Als Stukaflieger an der Ostfront und gegen Ende des Krieges als Fallschirmjäger an der Westfront, erreichte ich den Dienstgrad eines Feldwebels. Außer mehreren Kriegsauszeichnungen wurde mir das Eiserne Kreuz und mit 5 Verwundungen das goldene Verwundetenabzeichen verliehen.[31] So fasste Beuys selber seine Kriegszeit 1961 im Lebenslauf für die Bewerbung als Professor an der Düsseldorfer Kunstakademie zusammen. Es ist herauszuhören, dass diese kurzen Sätze mehr als eine Formalie bedeuten. «Der große Krieg», so heißt es etwas pathetisch bei Franz Joseph van der Grinten, «war für ihn viel mehr ein existentielles als ein kriegerisches Erlebnis.»[32] Und wenn in der Straßenbahnhaltestelle der Kopf auf dem Kanonenrohr sitzt, als sei er eben aus diesem geboren worden[33], wenn also der Krieg den Geist gebiert, dann mag genau das gemeint sein. Dieser zweite Eintritt in das Leben, diese Prüfung ließ sich auch in Friedenszeiten nicht einfach unter den Teppich kehren, die dabei erlittenen Verletzungen waren Tatsachen: Man hat mich damals zurechtgeschossen.[34] Der Filzhut, das Markenzeichen des erfolgreichen Künstlers, erfüllte in gewisser Weise eine Schutzfunktion für den immer empfindlicher werdenden Kopf; dass er wegen einer Verletzung an der Schädeldecke ein «Edelmetallimplantat» erhalten haben soll, ist ein Gerücht, das Franz-Joachim Verspohl 1995 durch ein Machtwort im «Allgemeinen Künstler-Lexikon» zum Schweigen bringen musste.[35]

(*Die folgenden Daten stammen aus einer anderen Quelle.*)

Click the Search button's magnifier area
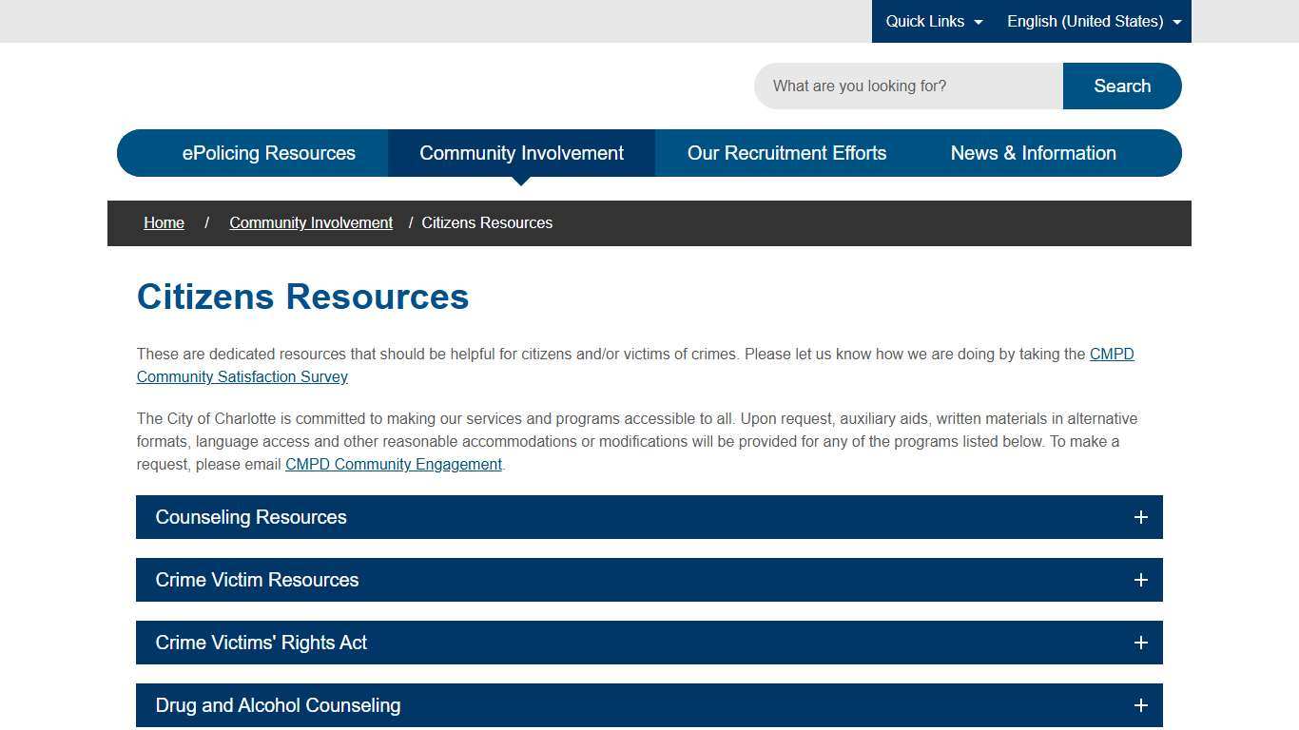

Beuys hat sich immer mit großem Ernst zu seiner Zeit als Soldat bekannt, auch als das wenig opportun erschien und bei seinen Schülern Irritationen auslösen musste.[36] Und er hat regelmäßig die Veteranentreffen seines ehemaligen Bombergeschwaders besucht[37], was genauso wenig in das Bild des revoltierenden Avantgardisten der sozialen Plastik passen will wie sein Insistieren auf dem umfassenden Kriegseinsatz: Hier ist der allgemeine Ausdruck Sturzkampfflieger angebracht, da ich alle Sparten der Waffengattung durchgemacht habe; Funker ist falsch.[38] Als Kampfflieger oder Stukaflieger gehörte er ohnehin einer seinerzeit heroisch mystifizierten Waffengattung an, von der junge Draufgänger träumten. Der Sturzkampfflieger war kein anonymer Maschinist des Krieges, sondern Protagonist einer selber höchst gefährdeten fliegenden Mordwaffe, also einer, der mit seiner Maschine den Vormarsch der Truppen unterstützte, sich bis in geringe Höhe auf die gegnerischen Linien stürzte, um (unter ständigem Flakfeuer) im Abfangmanöver seine Bomben zu werfen und sich dann wieder hinter die eigenen Reihen zu retten. Die Besatzung für dieses Himmelfahrtskommando bestand aus zwei Mann, Rücken an Rücken sitzend, dem Piloten und dem Funker (also Beuys), der gleichzeitig Bordschütze war.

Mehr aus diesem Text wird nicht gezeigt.